# FINALLY!!!!! IT"S A BEW JACK!!!!!



## RJRMINIS (Oct 4, 2005)

After practically no sleep for 24 hours, my jenny finally had her foal, at 9pm this evening!!! It's a little blue-eyed white jack!!!!! HE is so cute!!!

Mom is VERY protective of him, so I will get pics tomorrow in the daylight!!!

I only caught the tail end of the birth, figures.....I have only been lucky enough to see one full donkey birth!lol


----------



## jdomep (Oct 5, 2005)

CONGRATULATIONS!!!

Sorry you missed most of it - we feel very lucky we caught Vernon's whole birth! Can't wait to see him


----------



## tifflunn (Oct 5, 2005)

Congradulaions!- Pictures!


----------



## srpwildrose (Oct 5, 2005)

Pictures????


----------



## luvmycritters (Oct 5, 2005)

Congradulations! Wow a blue eyed white boy! That is so awsome!!



I can't wait to see pictures of the little guy!


----------



## RJRMINIS (Oct 5, 2005)

Well surprise!! He is a Blue-eyed Spotted Ivory!!! Amazing what the lightening will do after a dark night!

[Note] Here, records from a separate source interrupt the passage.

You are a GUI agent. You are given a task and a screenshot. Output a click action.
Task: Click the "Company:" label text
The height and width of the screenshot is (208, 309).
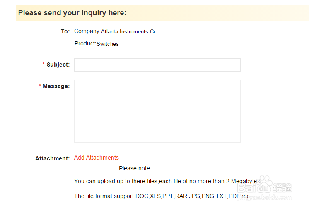pyautogui.click(x=87, y=31)
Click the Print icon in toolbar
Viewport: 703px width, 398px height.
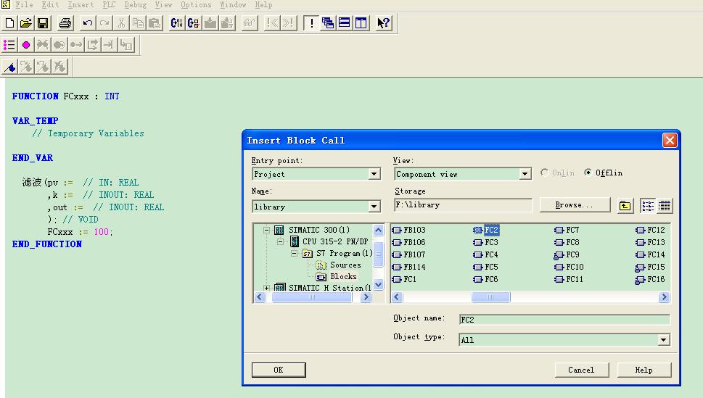(x=65, y=23)
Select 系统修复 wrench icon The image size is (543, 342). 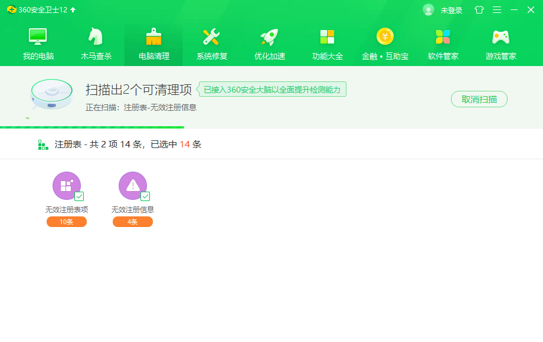click(x=211, y=37)
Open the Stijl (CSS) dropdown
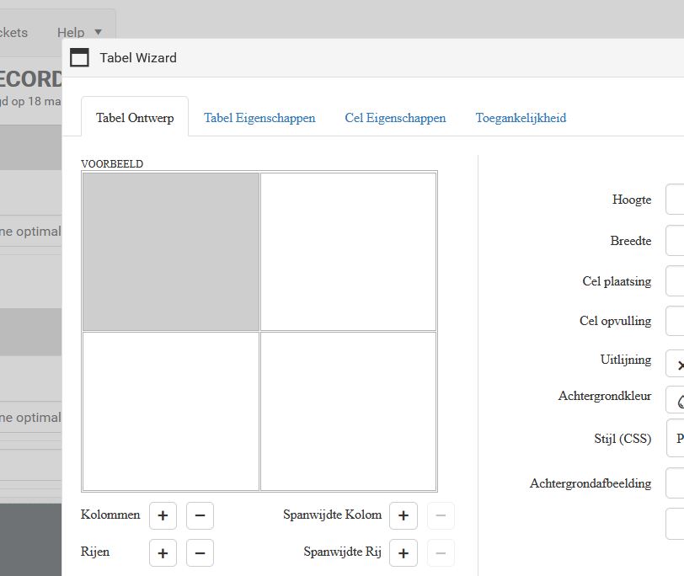The width and height of the screenshot is (684, 576). point(676,439)
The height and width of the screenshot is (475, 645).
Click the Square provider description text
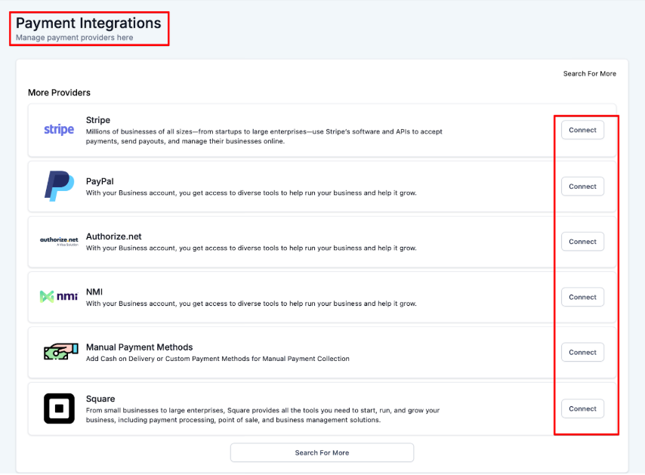coord(262,415)
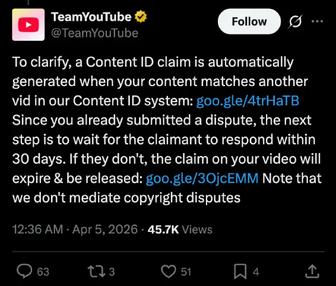
Task: Click the 4 bookmarks count
Action: (x=256, y=271)
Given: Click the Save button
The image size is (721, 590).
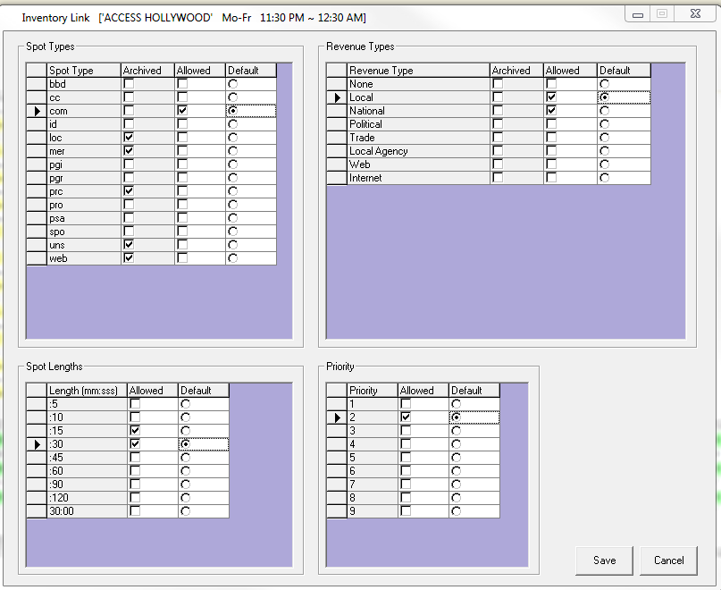Looking at the screenshot, I should pos(604,561).
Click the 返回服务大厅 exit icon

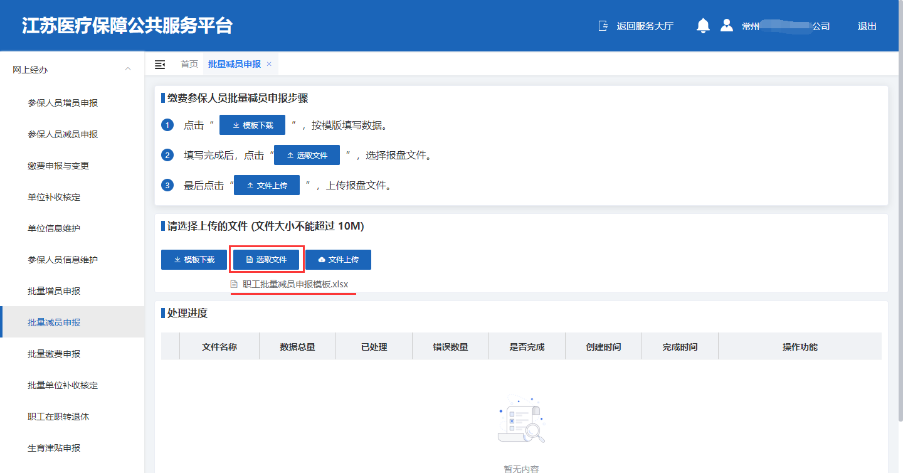click(603, 26)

He is out of our Blue-eyed white Jack and our Blue-eyed white jenny! I am not sure if he will keep his spots, Time will tell!!

Here's pics of him!!!!


----------



## srpwildrose (Oct 5, 2005)

OMG..hes adorable.........love his spots


----------



## MeadowRidge Farm (Oct 5, 2005)

What a binch of cuties



CONGRATULATIONS on the new "babies". Corinne


----------



## MeadowRidge Farm (Oct 5, 2005)

OK, now I know I am tired..I posted above "what a binch of cuties" I wanted to say----"what a bunch of cuties" think I need to go and get some sleep now!






Corinne


----------



## tifflunn (Oct 6, 2005)

He is so cute!


----------



## pepperhill (Oct 7, 2005)

I am just green with envy! I had to run right out and stare at our new spotted jack, as if that would help him get it done! I have been waiting so long for a baby out of our jennet that I just can't hardly stand it. Every day I check for her heat so I can see if she likes her new man. Oh I just hope, hope, hope, this time she will get it done! Congrats, kiss his little face!! Linda


----------



## rabbitsfizz (Oct 8, 2005)

Oh he is GORGEOUS- edible in fact!!! Why cannot we get horses that colour????


----------



## shminifancier (Oct 8, 2005)

Wonderful, what a nice looking little guy. Congrats.


----------



## StarWish (Oct 14, 2005)

Does anyone look at these pics WITHOUT smiling? I doubt it! It's pretty hard to beat a mini donkey baby in the cute department!

Congrats, he's special!

StarWish/Colleen


----------